Journal of Research and Development in Comparative Law

Journal of Research and Development in Comparative Law

The Accumulation of Defective Policy-Making and Legislation in Iran and the Challenge of Juristic Assertiveness

Editor-in-Chief Lecture

Authors
1 Professor, Department of Private Law, University of Tehran, Tehran, Iran
2 Head of the Iranian Law and Legal Research Institute and former judge of the Supreme Court, Tehran, Iran.
Abstract
This article examines the growing accumulation of defective policies and laws as a structural problem in contemporary governance and argues that a major contributing factor is the absence of scholarly and professional assertiveness in the legal and juristic community. While assertiveness is widely treated as a personal psychological virtue, the authors contend that its macro-level counterpart - critical engagement with enacted laws and public policies - has remained underdeveloped and, in some cases, actively discouraged. This has resulted in the long-term persistence of policies that have produced chronic economic instability, legal inconsistency, and social harm. The article reframes assertiveness as a professional duty of jurists, judges, and legal scholars, emphasizing that the health of a legal system depends not merely on the volume of legislation, but on the courage and capacity to subject law to sustained critical review.
 To address the concern that critical legal analysis may undermine the religious foundations of the legal order, the paper grounds the legitimacy of critique in five converging sources: Islamic jurisprudence, constitutional principles, authoritative juristic doctrine, binding national policies on legislation, and comparative legal experience.
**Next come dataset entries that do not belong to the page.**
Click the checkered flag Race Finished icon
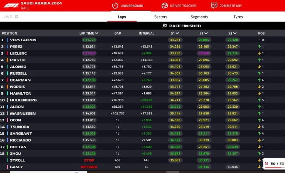The width and height of the screenshot is (285, 173). tap(165, 26)
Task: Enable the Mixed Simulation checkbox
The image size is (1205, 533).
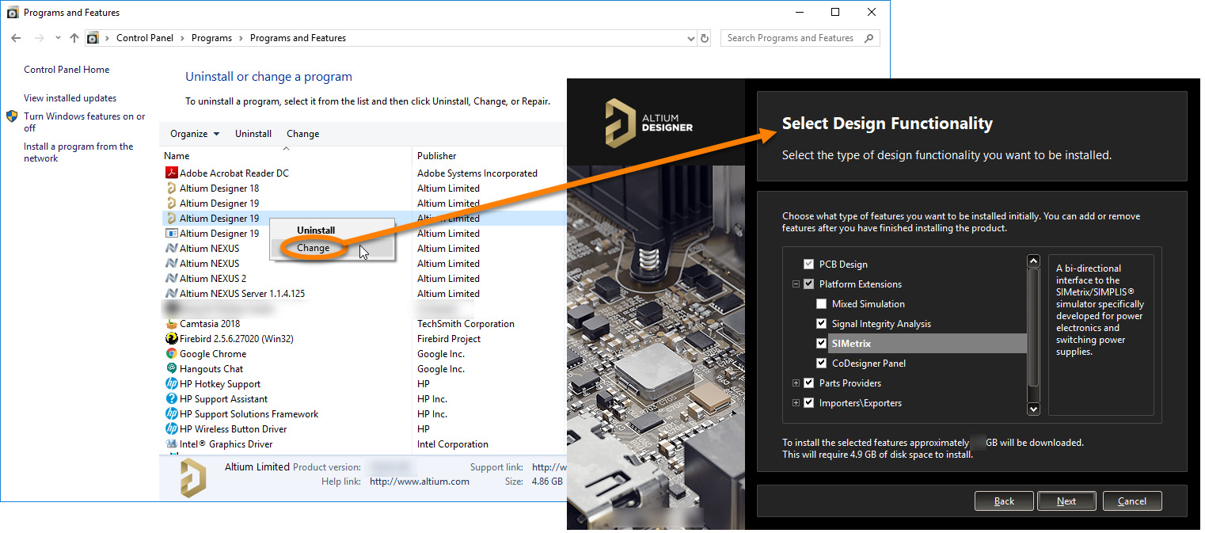Action: coord(821,304)
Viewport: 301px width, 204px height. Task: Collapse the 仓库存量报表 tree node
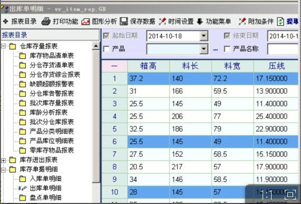point(4,46)
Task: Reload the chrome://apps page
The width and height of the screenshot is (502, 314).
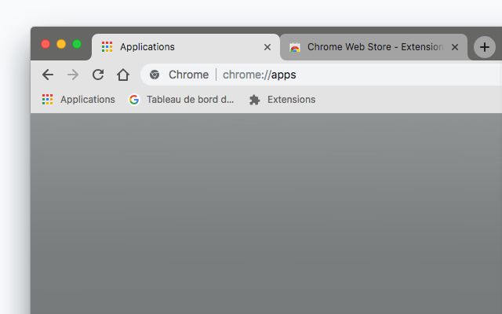Action: pyautogui.click(x=98, y=75)
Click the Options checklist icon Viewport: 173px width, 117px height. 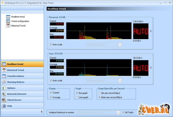point(4,88)
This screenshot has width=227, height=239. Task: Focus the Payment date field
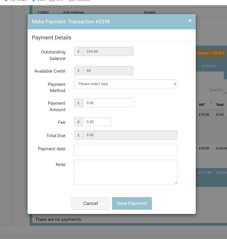[x=125, y=149]
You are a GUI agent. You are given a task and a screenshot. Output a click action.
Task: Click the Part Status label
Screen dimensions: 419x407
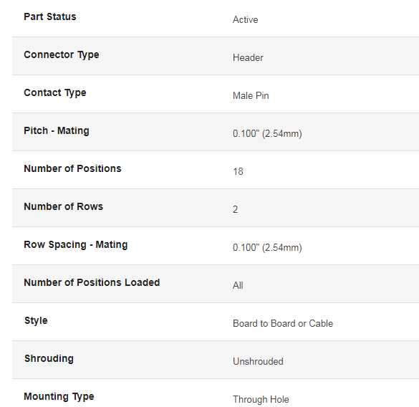point(50,16)
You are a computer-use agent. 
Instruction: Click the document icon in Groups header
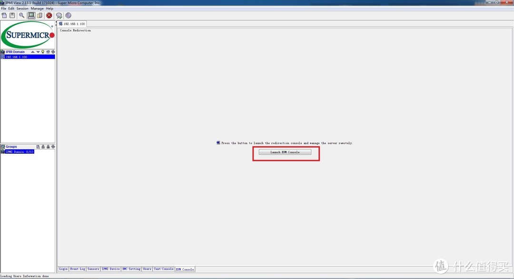pos(38,147)
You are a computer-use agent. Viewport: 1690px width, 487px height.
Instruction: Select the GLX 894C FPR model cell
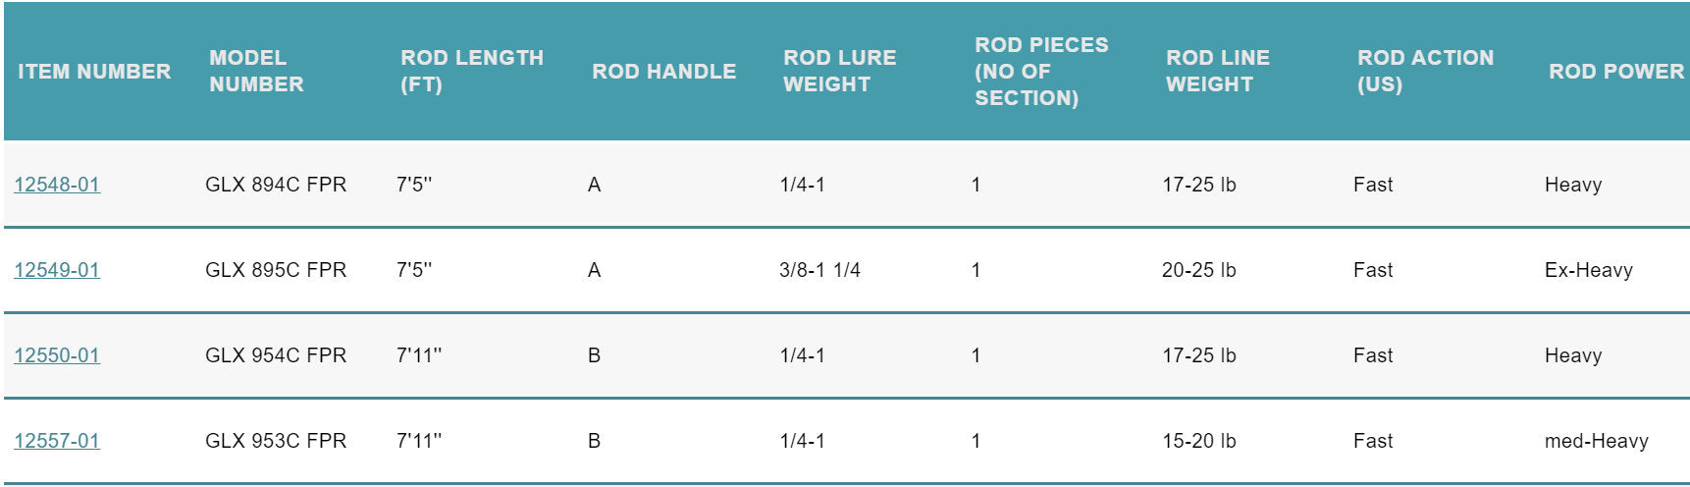[276, 185]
Special attention is given to Farmān-e Mālek Ashtar, which explicitly warns against the instrumentalization of religion by those in power and thereby affirms the necessity of critical vigilance in legal and political life. Building on these foundations, the article identifies nine major patterns of defective policy-making, including inflationary legislation, erosion of the national currency, normalization of budget deficits, excessive legal exceptions, institutional immunity, disregard for empirical experience, and systematic neglect of the common good. The article ultimately argues that without institutionalizing a culture of critical assertiveness, legal reform remains superficial and social costs will continue to escalate. Courageous and methodical critique is therefore presented not as a threat to legal stability, but as its primary safeguard.